Cari Berita

Breaking News

Balada Seorang Narapidana (Bagian 12)

INILAMPUNG
Rabu, 12 Januari 2022


Oleh, Dalem Tehang


TIDAK tahu bagaimana awalnya, ternyata aku terlelap. Ketiduran. Dan baru bangun saat kakiku ditepuk-tepuk.


“Subuhan, om!” kata Ijal. Yang menepuk kakiku.


“Astaghfirullah. Iya, Jal!” sahutku sambil duduk. 


Ku lihat, beberapa kawan sudah siap untuk solat. Buru-buru aku ke kamar mandi. Wudhu.


Selepas mengimami solat Subuh, aku tak beranjak dari sajadah. Ku coba wirid. Membaca apa saja yang bisa. Dengan satu niat, tetap ada benang merah yang menggelantung dari langit ke diriku. 


Begitu terpusatnya alam pikir dan batinku, hingga tidak tahu jika kawan-kawan keluar kamar. Meregangkan otot di depan kamar sel. Berjalan berputaran di sepanjang selasar. Saat melipat kaos yang menjadi sajadah, baru tahu adanya kegiatan olahraga di depan kamar.


“Sini, Mario. Olahraga sekadarnya. Yang penting badan tetap bergerak,” ajak Aris yang sudah berdiri di depan pintu kamar.


Sambil keluar kamar, ku lihat Edi, Doni, dan Iyos masih lelap dalam tidurnya. Aku tak tahu, jam berapa mereka kembali ke kamar.

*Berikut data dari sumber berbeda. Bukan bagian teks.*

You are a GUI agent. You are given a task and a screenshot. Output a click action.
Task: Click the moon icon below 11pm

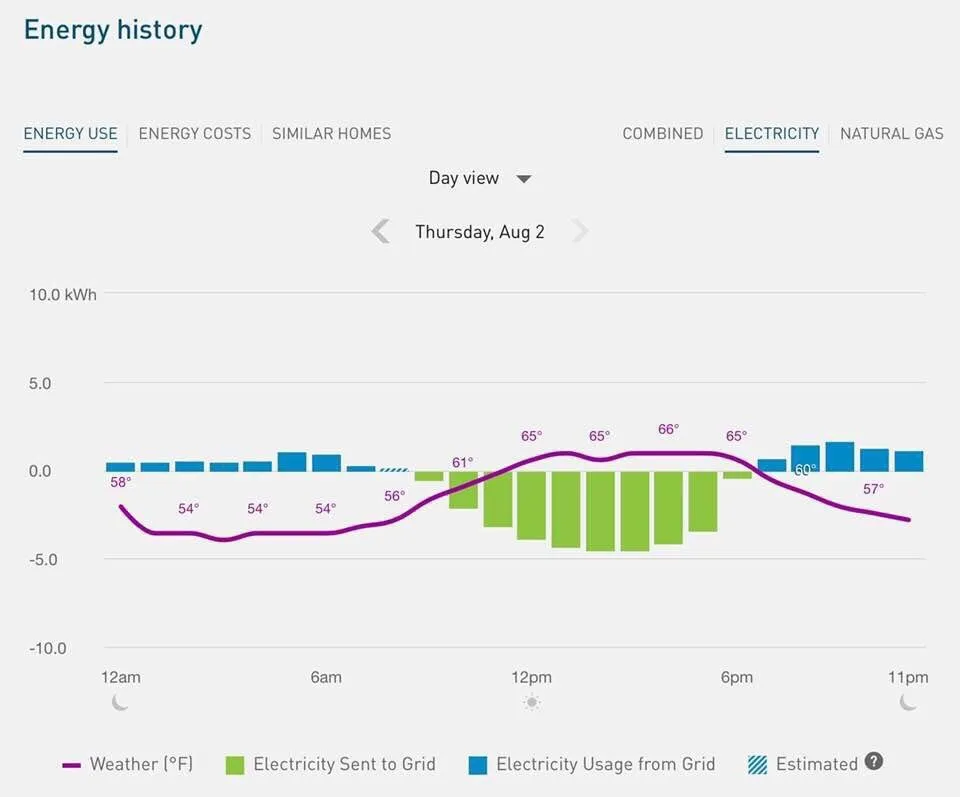pos(908,702)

Tidak semua kamar tahanan dibuka pagi itu. Hanya setengahnya saja. Itu pun sudah sulit untuk berolahraga. Sesak.


Puluhan orang berada di selasar yang lebarnya hanya 2,5 meter dan panjang sekitar 15 meter itu. Kebanyakan mereka hanya duduk nongkrong. Sambil mengobrol dan bercandaan.

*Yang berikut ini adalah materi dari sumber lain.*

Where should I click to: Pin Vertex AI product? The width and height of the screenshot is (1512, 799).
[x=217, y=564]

Joko memanggilku. Dikenalkannya aku pada Gustav. Pria bertubuh tambun berusia sekitar 40 tahunan. 


“Gustav ini kepala blok di rumah tahanan, Mario. Dia penguasa disini,” kata Joko.


Kami bersalaman. Selintas Gustav menunjukkan senyumnya.


“Baik-baik disini ya, bang. Cepet nyatu aja dengan lingkungan,” kata Gustav. Aku mengangguk. 


Dipanggilnya empat anak muda yang sedang mengobrol di dekat pos penjagaan. Bergegas mereka datang.


“Mereka ini tamping disini, bang. Ada perlu apa-apa, panggil aja mereka,” ucapnya. Mengenalkan tamping yang ada. 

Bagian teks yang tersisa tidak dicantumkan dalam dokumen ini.